July 2, 1999 Faxed to: (416) 585-5085
The Editor, Toronto Globe & Mail
Toronto, ON
Dear Sir:
Re: Andrew Cohen “Settling Score” article on John Demjanjuk (June 21, 1999)
On the resumption of prosecution against John Demjanjuk, Mr. Cohen’s article could have adhered to a few elementary journalistic standards, particularly in his uncritical acceptance of remarks made by Neal Sher.
Mr. Sher claimed that a court which held the OSI (headed by him) had committed “fraud on the court” (stemming from prosecutorial misconduct) was followed by another judgment exonerating OSI tactics. Not so. He is referring to lower court Master Thomas Wiseman’s report dated April 30, 1993 -- Senior court Judge Lively gave his condemnatory verdict Nov. 17, 1993, thoroughly rejecting Wiseman’s white-wash.

WORK TO COMPLETE
**A)** In the letter, rewrite the paragraph beginning "Mr. Sher claimed that" as a short bulleted list that keeps its main facts.
**B)** Reproduce the letter verbatim between "July 2, 1999" and "by Neal Sher.", inclusive.

DATA PROVIDED
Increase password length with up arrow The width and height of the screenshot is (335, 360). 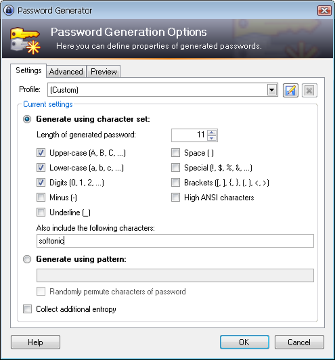(212, 133)
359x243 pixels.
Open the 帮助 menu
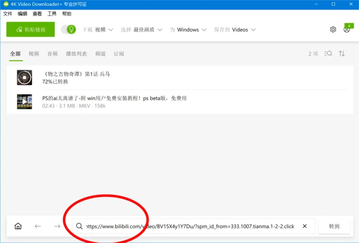[67, 14]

RESPONSES
**A)**
- Neal Sher, who headed the OSI, claimed that a court's finding of "fraud on the court" against the OSI was followed by another judgment exonerating OSI tactics.
- The letter says this is not so.
- Sher is referring to lower court Master Thomas Wiseman's report of April 30, 1993.
- Senior court Judge Lively gave his condemnatory verdict on Nov. 17, 1993, thoroughly rejecting Wiseman's whitewash.

**B)**
July 2, 1999 Faxed to: (416) 585-5085
The Editor, Toronto Globe & Mail
Toronto, ON
Dear Sir:
Re: Andrew Cohen “Settling Score” article on John Demjanjuk (June 21, 1999)
On the resumption of prosecution against John Demjanjuk, Mr. Cohen’s article could have adhered to a few elementary journalistic standards, particularly in his uncritical acceptance of remarks made by Neal Sher.